The design of the SkyPath cycleway across the Waitematā Harbour is being reviewed in light of structural damage to the Auckland Harbour Bridge.
In September, a freak 127km/h gust of wind blew a truck against its superstructure, damaging a span and closing its central lanes. After repairs, it was restored to 100 per cent capacity.
Transport Minister Michael Wood said the bridge strike highlighted how important it was to take care of the bridge - the main transport lifeline between the North Shore and Auckland isthmus.
He said Waka Kotahi NZ Transport Agency was working with the builders and taking a look at the design of the cycle and walking shared pathway across the bridge to ensure it was fit for purpose.
Neither Wood or NZTA would say if the SkyPath project would meet the Government's commitment to start construction early next year.
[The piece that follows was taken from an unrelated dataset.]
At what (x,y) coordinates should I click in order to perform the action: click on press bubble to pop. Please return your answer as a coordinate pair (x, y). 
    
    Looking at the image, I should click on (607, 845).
Since SkyPath was conceived 16 years ago, the project has been plagued by controversy, delays and rising costs.
In the past three years, the project has been taken over by NZTA from the SkyPath Trust and redesigned.
In February, the Government included SkyPath in a $6.8 billion New Zealand Upgrade Programme of transport projects and said construction would start in early 2021.
SkyPath is expected to cost $240 million and $120m for a shared pathway extension to Esmonde Rd, rebranded the Northern Pathway by NZTA.
NZTA senior manager service delivery Andrew Thackwray said the alliance of builders was carefully considering the current design to ensure the bridge was "protected as best we can to keep it fully operational".
"It is a critical section of Auckland's transport system and there are huge impacts on people and the wider transport system when it's not operating at full capacity," he said.
The design envisages the shared pathway attached to the bridge piles rather than the clip-ons to avoid load restrictions. However, the business case said building off the piles was complex, challenging and had risks.
Thackwray would not comment on a column in the Herald by a former senior editor, John Roughan, of a new bridge proposal submitted to NZTA.
Roughan said the proposal involved a new bridge alongside the existing one standing on its own piles for the Northern Busway, a cycleway and walkway.
Bevan Woodward, who came up with the idea for SkyPath, said a busway bridge would be a real threat to making progress.
He said the trust's lightweight and consented design was "shovel ready" and could be an interim solution.
Wood said Auckland Transport was working on a business case for improvements to the Northern Busway.
"My understanding is a new bridge with a busway and shared path is not planned as part of this work," Wood said.
As well as SkyPath and improving the Northern Busway at a cost of between $500m and $600m, a new business case from NZTA last month recommended a $5 billion rail tunnel for a new harbour crossing within the next 20 years.